The New York Times reports on Blind Tom Wiggins' Death

BLIND TOM, PIANIST, DIES OF A STROKE Old Negro with Strange Mastery of Music Ends His Days in Hoboken.

A CHILD ALL HIS LIFE
Cared for in His Declining Years by the Daughter of His Old Master.

Thomas Wiggins, the "Blind Tom" whose strange mastery of the piano without teaching or scientific knowledge of the instrument made thousands wonder, died on Saturday at the home of a daughter of his old master and one-time owner, Col. James N. Bethune of Georgia.

Mrs. Albert J. Lerche, who was Miss [Mrs.] Eliza Bethune before her marriage, had cared for the old blind negro musician for many years past, keeping him happy and comfortable in her home, at 60 Twelfth Street, Hoboken. It was there that he died suddenly of apoplexy.

"Blind Tom" was twice erroneously reported dead, one in 1903, and prior to that a body was identified as his after the Johnstown flood, was buried as his, and a tombstone put over it, marked with his name.

This time the famous old musician is really dead. His body lies in the Frank Campbell Company's funeral chapel, at 241 West Twenty-third Street, and today after the last services "Blind Tom's" funeral march, composed by himself and in a way said to be typical of his own life, will be played on the chapel organ.

In this composition, which many musicians have declared to be of uncommon merit, a passage of great sonority is immediately followed by a passage of such lightness and gayety that the effect produced is one of pathos. The negro, weak-minded all through his life, was as much of a child in middle age as at 7, and his pleasures were those of a child.

He applauded himself after the performance of every number, laughed lightly and with little provocation, and always needed a guardian. The sadness of a blind life and the gayety of a child's nature are shown in the funeral march which was played publicly at the funeral of his old master a number of years ago.

The fear of death was strong in Blind Tom in his later years. If he felt the wind blowing against him he would exclaim: "Tom's in a draught. He may catch cold and die. Wouldn't that be terrible!" But he was spared the agony of the fear of surely approaching death, the stroke of apoplexy striking him unconscious, and the end following in a very short time.

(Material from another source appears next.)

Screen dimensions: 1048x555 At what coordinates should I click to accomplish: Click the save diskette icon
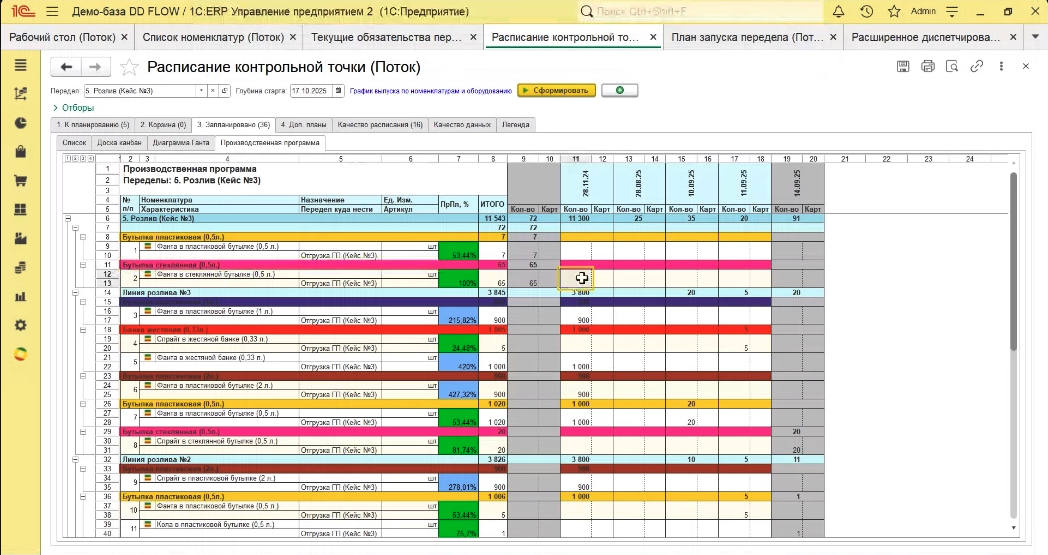[903, 67]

When Col. Bethune bought Charity Wiggins she had in her arms a pickaninny, blind, feeble, and not considered valuable as a slave asset. So Tom was "thrown in" by his mother's former master. He was a very small boy when he discovered that for the loss of his sight and the blight upon his mind his Creator had endowed him with a gift so strange and yet so productive of happiness to him that he has, in a way, been a living subject for marvel during the last half century.

The boy began by repeating words that he heard about him, mimicking every one and trying to imitate all sounds that fell on his ear. When he first heard a piano played every note of the music was stamped in his mind, and, groping to the instrument, he found that he could reproduce the music he had heard.

With the instrument he could imitate the tinkling of water in a fountain, the fall of rain, and the noises of the storm. His own composition, which gave him the most delight, he called "What the Wind and the Waves Told Tom."

The fame of the blind negro boy spread quickly, and during the twenty years and more that he performed in public here and abroad he made a great deal of money. A son of his old master toured him until about fifteen years ago, when he retired and went to live in New Jersey. Mrs. Lerche was appointed his guardian twenty years ago, and has since looked after him. The old negro's last days were spent with his piano or playing in the Lerche home, frequently holding imaginary receptions.

Up to ten years ago the old mother of the freak pianist was still alive in Georgia, very aged. Tom was in his sixtieth year. In his reproductions of the performances of masterpieces on the piano he was said to play with a conception of music that was as great as his skill. His technique came as naturally as did his musical emotions.